Em 2024, Gisela João percorreu muitos palcos a festejar os 50 anos do 25 de Abril com canções (a maioria de José Afonso): A Morte Saiu à Rua, Vejam Bem, Que Amor Não me Engana, mas também Acordai, de Fernando Lopes Graça, e Inquietação, de José Mário Branco. Em 2025, essas versões (tocadas e construídas com os músicos Carles Rodenas Martínez e Luís “Twins” Pereira) dão corpo ao quarto disco de estúdio da fadista nascida em Barcelos em 1983, Inquieta.
Acha que uma canção pode mudar as nossas vidas – para não dizer “o mundo”?
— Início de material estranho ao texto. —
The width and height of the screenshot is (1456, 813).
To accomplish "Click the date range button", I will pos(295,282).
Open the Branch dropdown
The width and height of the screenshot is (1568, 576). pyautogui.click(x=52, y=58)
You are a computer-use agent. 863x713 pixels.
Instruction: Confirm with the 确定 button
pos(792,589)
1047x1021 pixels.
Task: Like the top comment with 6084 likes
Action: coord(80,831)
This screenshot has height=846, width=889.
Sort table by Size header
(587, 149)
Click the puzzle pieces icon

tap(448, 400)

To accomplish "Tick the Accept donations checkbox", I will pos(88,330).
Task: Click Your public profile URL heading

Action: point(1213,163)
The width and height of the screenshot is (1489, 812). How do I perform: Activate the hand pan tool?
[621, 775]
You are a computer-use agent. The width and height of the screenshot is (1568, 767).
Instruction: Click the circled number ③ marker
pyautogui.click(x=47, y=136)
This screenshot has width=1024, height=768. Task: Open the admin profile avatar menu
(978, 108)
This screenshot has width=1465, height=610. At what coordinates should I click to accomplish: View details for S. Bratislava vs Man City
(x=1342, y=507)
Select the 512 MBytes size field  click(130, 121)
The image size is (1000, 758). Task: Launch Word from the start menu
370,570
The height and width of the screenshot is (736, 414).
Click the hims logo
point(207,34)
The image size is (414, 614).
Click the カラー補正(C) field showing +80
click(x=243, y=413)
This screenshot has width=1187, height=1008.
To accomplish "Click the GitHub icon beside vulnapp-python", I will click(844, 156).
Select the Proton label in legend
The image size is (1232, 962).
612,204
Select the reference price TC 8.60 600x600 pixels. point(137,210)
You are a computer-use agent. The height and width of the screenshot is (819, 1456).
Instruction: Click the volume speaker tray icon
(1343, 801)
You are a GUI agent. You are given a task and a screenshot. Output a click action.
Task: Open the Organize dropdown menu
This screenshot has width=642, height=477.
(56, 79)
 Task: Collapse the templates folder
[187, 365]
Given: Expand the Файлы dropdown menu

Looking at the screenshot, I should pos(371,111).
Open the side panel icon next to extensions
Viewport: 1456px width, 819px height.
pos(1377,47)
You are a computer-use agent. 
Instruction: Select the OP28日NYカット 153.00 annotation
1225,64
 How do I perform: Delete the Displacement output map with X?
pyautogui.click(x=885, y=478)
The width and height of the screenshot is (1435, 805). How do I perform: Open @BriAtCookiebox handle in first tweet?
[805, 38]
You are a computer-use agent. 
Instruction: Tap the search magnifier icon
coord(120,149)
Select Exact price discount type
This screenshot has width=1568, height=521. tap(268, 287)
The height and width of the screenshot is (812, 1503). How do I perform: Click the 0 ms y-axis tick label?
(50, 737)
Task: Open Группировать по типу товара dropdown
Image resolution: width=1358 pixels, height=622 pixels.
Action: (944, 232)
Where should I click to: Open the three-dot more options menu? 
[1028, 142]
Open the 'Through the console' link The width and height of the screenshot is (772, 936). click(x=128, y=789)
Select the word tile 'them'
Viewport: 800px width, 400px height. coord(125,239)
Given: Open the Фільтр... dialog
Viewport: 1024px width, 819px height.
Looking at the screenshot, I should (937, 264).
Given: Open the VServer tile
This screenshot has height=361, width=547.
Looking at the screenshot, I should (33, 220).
Acho, acho mesmo. Olhem para mim… Isso aconteceu comigo. Até diria mais “a poesia” do que simplesmente canções. Interessa-me sempre mais a história que estou a contar, as palavras, do que o modo muito perfeitinho de cantar. E acredito que o que estamos a dizer pode mudar vidas. A poesia mudou a minha vida.
Para chegar às canções que estão neste disco houve um trabalho de procura, motivado pelos 50 anos do 25 de Abril e o mote da liberdade, ou foi uma coisa mais afetiva e pessoal?
Este disco é um belo exemplo daquelas coisas que “têm de ser” e nem sabes bem porquê. As coisas que mais nos encantam na vida, o amor e a arte, serão sempre supermisteriosas. Este disco nasce sem ser esperado, planeado. Eu estava, aliás, a gravar outro, a que vou voltar em breve. Mas quando fiz os concertos das comemorações do 25 de Abril, percebi que não me sentia bem se aquelas canções ficassem só por ali. Pensei: “Preciso de gravar estas músicas!” Até podia ser só para mim, para ficar um registo.
E a escolha das canções?
Foi feita para os concertos. A Grândola e o Depois do Adeus teriam sempre de estar lá, fazem parte da História de Portugal, não só da música. Eu, depois da pandemia, achei mesmo que ia ser feliz a fazer outras coisas, que não fazia sentido continuar na música. E, de repente, percebi que com estas músicas estava, também, a cantar a minha liberdade. Na Balada do Outono [de José Afonso] há aquela parte: “… que eu não volto a cantar.” E isso falou muito comigo. Porque nos últimos anos essa era uma frase diária na minha vida.
A maioria das canções no disco são do José Afonso…
O Zeca Afonso é o meu artista favorito, no meu País. Da forma completa como ele é: música, poemas… Era incrível. Faz parecerem simples coisas que são complexas. Em miúda ouvia muito Zeca Afonso. Quando pensei nestes concertos achei sempre que ia ter muito mais músicas do José Mário Branco e do Sérgio Godinho e, lá está, às vezes não interessa tanto o que achamos que queremos, precisamos mesmo é de outros caminhos, e é por aí que temos que ir.
Só uma canção do disco não tem a letra original, Que Força É Essa, do Sérgio Godinho, que cantou na versão recente da Capicua. As canções também são organismos vivos…
Ainda estava a preparar os concertos e um dia percebi que todas as canções à minha frente eram de homens. Isso deixou-me furiosa. Mesmo tendo noção de que os tempos eram outros. Lembrei-me de que nesse mesmo ano, no Dia da Mulher, a Capicua tinha lançado a sua versão do Que Força É Essa, o que me deixou muito feliz. E decidi cantá-la, com autorização da Capicua e do Sérgio, claro.

Estas canções salvaram-na desse afastamento que sentia em relação à música?
Sem dúvida. Sinto que estas canções fizeram parte da libertação do meu povo, da nossa História, mas não me falam só da liberdade política em tempos de ditadura, falam-me da minha própria liberdade, diária. Andei muitos anos a correr e precisava de parar um bocado. Este disco empodera-me muito.
Acha que há fado neste Inquieta?
Não acho, tenho a certeza. Para mim, o fado é muito mais do que a forma, do que as regras das estrofes e das músicas. O fado é uma forma de vida, de sentir a vida. Que passa muito por empatia, pelo sentir do outro, pelo sentido de comunidade. Em qualquer coisa que eu faça, o fado estará lá.